CLI (point Gradle at a JDK 21 if your machine default is newer, e.g. JDK 25):
# Adoptium/Temurin 21 (installed by the Android Studio setup, or `brew install temurin@21`):
export JAVA_HOME="$(/usr/libexec/java_home -v 21)"
cd clients/android
./gradlew :app:assembleDebug # cargo-ndk cross-compiles libpunktfunk_android.so first
./gradlew :app:installDebug # onto a running emulator/device
# Emulators (created during env setup): emulator -avd pf_phone | emulator -avd pf_tv
The debug APK lands in app/build/outputs/apk/debug/. Launch it, pick a host from the list, pair,
and stream.
Status
A working native client (phone + Android TV), at parity with the Linux and Apple apps for the core streaming experience:
- Video —
AMediaCodechardware HEVC decode →SurfaceView, including HDR10 (Main10 / BT.2020 PQ), with low-latency decode tuning and a live stats HUD. - Audio — Opus + Oboe playback with a jitter ring, plus mic uplink to the host.
- Input — game controllers (buttons + axes) with rumble and HID feedback; D-pad / game-controller focus navigation for the couch (TV + phone).
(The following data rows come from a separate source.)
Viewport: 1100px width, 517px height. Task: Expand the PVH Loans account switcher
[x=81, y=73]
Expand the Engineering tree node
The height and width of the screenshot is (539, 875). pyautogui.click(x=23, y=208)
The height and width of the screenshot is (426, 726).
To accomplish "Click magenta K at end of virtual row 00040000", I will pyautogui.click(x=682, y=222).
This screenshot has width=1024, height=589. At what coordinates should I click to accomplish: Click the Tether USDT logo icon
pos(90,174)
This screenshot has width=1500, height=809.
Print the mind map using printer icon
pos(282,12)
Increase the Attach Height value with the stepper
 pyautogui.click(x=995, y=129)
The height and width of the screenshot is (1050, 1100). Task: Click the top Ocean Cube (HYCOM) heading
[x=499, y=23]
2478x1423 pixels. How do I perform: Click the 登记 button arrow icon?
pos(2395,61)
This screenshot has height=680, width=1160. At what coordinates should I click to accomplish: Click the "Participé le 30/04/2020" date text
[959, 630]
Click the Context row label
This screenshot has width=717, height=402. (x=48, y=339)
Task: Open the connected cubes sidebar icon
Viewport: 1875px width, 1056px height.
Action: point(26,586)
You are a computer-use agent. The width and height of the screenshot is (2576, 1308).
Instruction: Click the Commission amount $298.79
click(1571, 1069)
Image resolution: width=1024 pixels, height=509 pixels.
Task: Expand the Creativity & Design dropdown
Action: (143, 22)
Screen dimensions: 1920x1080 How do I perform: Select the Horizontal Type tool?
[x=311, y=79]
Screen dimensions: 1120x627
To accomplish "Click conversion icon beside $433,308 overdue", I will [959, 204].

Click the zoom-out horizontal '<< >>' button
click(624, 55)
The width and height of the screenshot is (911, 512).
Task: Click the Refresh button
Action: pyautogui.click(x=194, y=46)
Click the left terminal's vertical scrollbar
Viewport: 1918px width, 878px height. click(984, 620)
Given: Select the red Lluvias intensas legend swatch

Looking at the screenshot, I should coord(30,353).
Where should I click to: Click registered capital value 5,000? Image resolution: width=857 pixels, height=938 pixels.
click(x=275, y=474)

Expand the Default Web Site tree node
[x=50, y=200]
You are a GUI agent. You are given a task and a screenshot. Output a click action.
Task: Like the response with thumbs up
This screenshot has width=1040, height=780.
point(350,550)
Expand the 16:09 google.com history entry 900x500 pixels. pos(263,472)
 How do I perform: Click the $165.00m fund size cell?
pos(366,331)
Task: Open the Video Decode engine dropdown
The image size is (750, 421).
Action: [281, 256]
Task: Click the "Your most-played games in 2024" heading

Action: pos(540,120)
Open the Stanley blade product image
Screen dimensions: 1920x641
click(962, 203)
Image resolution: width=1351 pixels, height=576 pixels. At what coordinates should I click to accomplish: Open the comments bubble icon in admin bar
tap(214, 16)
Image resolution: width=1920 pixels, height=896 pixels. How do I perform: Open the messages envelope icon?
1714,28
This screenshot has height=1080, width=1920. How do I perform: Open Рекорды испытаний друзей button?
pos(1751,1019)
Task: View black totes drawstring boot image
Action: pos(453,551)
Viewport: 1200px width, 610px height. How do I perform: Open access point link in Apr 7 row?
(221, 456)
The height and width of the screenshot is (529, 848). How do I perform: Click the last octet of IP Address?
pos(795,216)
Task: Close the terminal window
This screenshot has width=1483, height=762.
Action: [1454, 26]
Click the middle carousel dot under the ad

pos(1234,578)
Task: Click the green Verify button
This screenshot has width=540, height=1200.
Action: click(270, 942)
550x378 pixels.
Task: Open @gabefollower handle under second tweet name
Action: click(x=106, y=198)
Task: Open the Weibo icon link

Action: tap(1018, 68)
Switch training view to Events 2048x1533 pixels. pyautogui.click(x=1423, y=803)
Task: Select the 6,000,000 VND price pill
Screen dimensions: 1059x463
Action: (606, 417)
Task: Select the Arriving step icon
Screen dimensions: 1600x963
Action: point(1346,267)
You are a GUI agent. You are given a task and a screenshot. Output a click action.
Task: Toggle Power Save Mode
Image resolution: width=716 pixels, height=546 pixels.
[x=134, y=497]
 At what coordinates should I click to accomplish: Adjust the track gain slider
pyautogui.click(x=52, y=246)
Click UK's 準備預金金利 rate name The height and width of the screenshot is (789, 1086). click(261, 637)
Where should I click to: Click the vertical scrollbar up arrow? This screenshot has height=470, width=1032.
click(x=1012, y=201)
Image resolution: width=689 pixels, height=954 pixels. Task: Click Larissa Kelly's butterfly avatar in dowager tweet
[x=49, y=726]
- Discovery & trust — native
mdns-sdmDNS host list (polled over JNI; the same browse the Linux/Windows clients use, notNsdManager), SPAKE2 PIN pairing and TOFU, with a Keystore-wrapped client identity and a known-host store. - UI — Compose host list / settings / stream screens, Material You theming.
- Shipping — built for
arm64-v8a+x86_64; published to Google Play (Internal Testing).
crates/punktfunk-core uses the ring rcgen backend so the client .so is aws-lc-free.